Bases: pyspeckit.spectrum.classes.Spectrum

Initialize the Cube. Accepts files in the following formats:

• .fits

Alternatively, you can specify the xarr, cube, and header kwargs. If nothing is specified, a blank :Cube: will be generated.

x0,y0 - initial spectrum to use (defaults to lower-left corner)

copy(deep=True)

Create a copy of the spectrum with its own plotter, fitter, etc. Useful for, e.g., comparing smoothed to unsmoothed data

crop(x1, x2, units=None, **kwargs)

Replace the current spectrum with a subset from x1 to x2 in current units

Fixes CRPIX1 and baseline and model spectra to match cropped data spectrum

fiteach(errspec=None, errmap=None, guesses=(), verbose=True, verbose_level=1, quiet=True, signal_cut=3, usemomentcube=False, blank_value=0, integral=True, direct=False, absorption=False, use_nearest_as_guess=False, start_from_point=(0, 0), multicore=0, **fitkwargs)

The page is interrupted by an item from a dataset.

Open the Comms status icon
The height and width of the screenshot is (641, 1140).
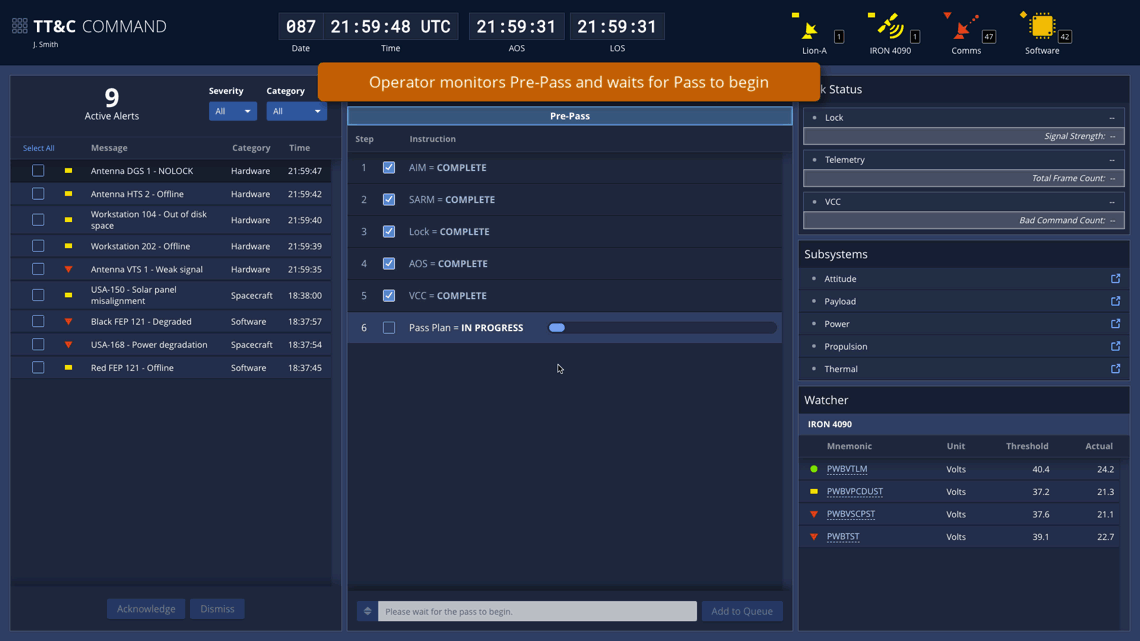[964, 27]
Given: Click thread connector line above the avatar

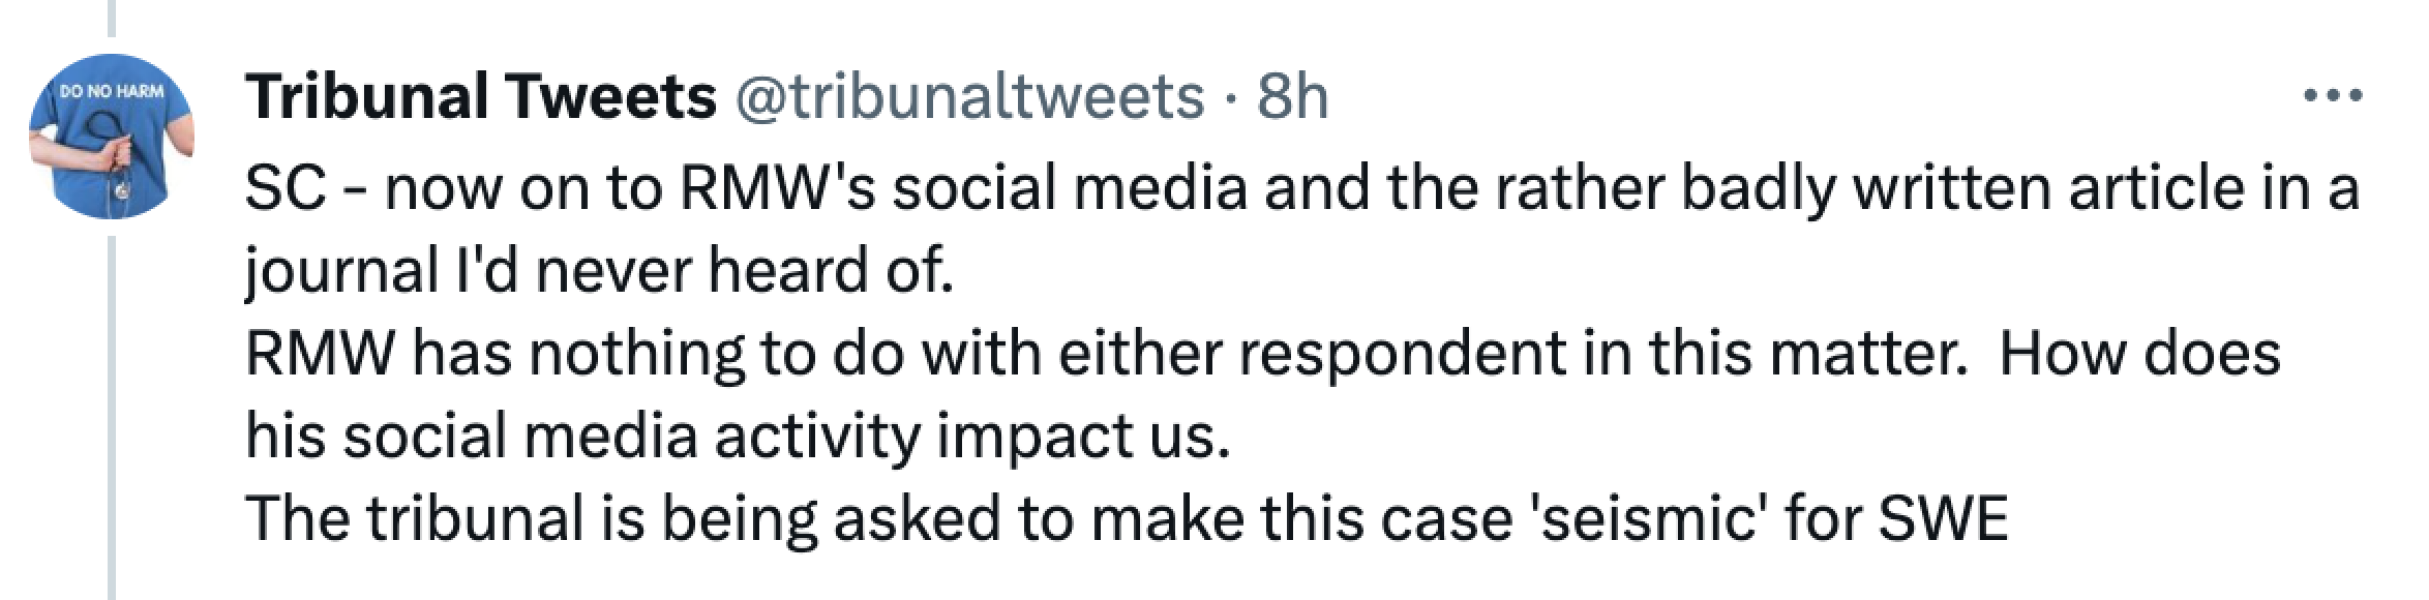Looking at the screenshot, I should 112,18.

Fit a spectrum to each valid pixel in the cube

For guesses, priority is use_nearest_as_guess, usemomentcube, guesses, None

use_nearest_as_guess [ False ]

Unless the fitted point is the first, it will find the nearest other point with a successful fit and use its best-fit parameters as the guess

start_from_point [ ‘center’, (x,y) ]

Either start from the center or from a point defined by a tuple. Work outward from that starting point.

guesses [ tuple, ndarray[naxis=3] ]

Either a tuple/list of guesses with len(guesses) = npars or a cube of guesses with shape [npars, ny, nx]

signal_cut [ float ]

Minimum signal-to-noise ratio to “cut” on (i.e., if peak in a given spectrum has s/n less than this value, ignore it)

blank_value [ float ]

Value to replace non-fitted locations with. A good alternative is numpy.nan

verbose [ bool ] verbose_level [ int ]

Controls how much is output. 0,1 - only changes frequency of updates in loop 2 - print out messages when skipping pixels 3 - print out messages when fitting pixels 4 - specfit will be verbose

multicore [ int ]

if >0, try to use multiprocessing via parallel_map to run on multiple cores

get_apspec(aperture, coordsys=None)

Extract an aperture using cubes.extract_aperture (defaults to Cube coordinates)

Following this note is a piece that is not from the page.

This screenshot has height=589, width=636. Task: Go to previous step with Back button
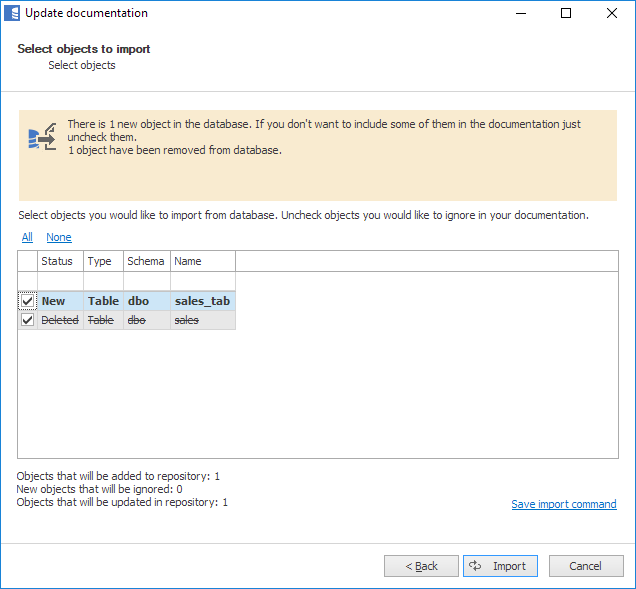pos(421,566)
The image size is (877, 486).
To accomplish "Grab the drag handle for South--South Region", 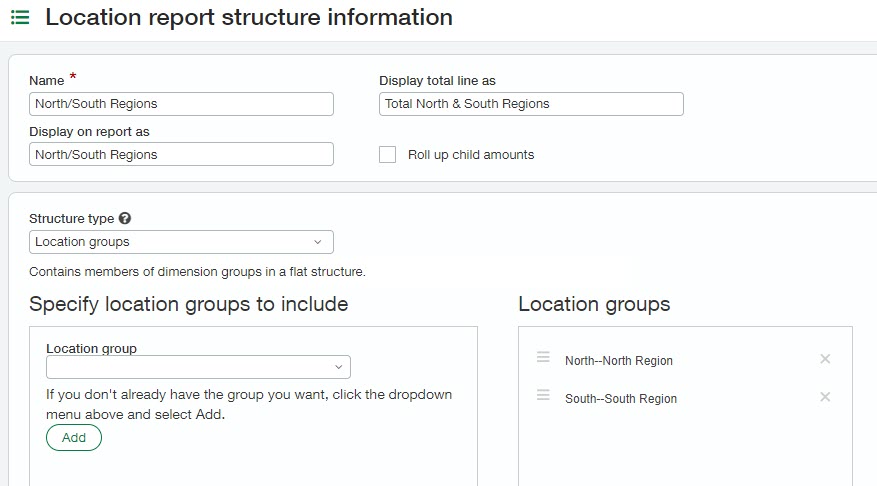I will tap(543, 396).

aperture [tuple or list] (x, y, radius)

The aperture to use when extracting the data

coordsys [ ‘celestial’ | ‘galactic’ | None]

the coordinate system the aperture is specified in None indicates pixel coordinates (default)

get_spectrum(x, y)

Very simple: get the spectrum at coordinates x,y

(inherits fitter from self)

Returns a SpectroscopicAxis instance

getlines(linetype='radio', **kwargs)

Access a registered database of spectral lines. Will add an attribute with the name linetype, which then has properties defined by the speclines module (most likely, a table and a “show” function to display the lines)

interpnans(spec)

Interpolate over NAN values, replacing them with their neighbors...

load_model_fit(fitsfilename, npars, fittype=None, _temp_fit_loc=(0, 0))

Load a parameter + error cube into the .parcube and .errcube attributes.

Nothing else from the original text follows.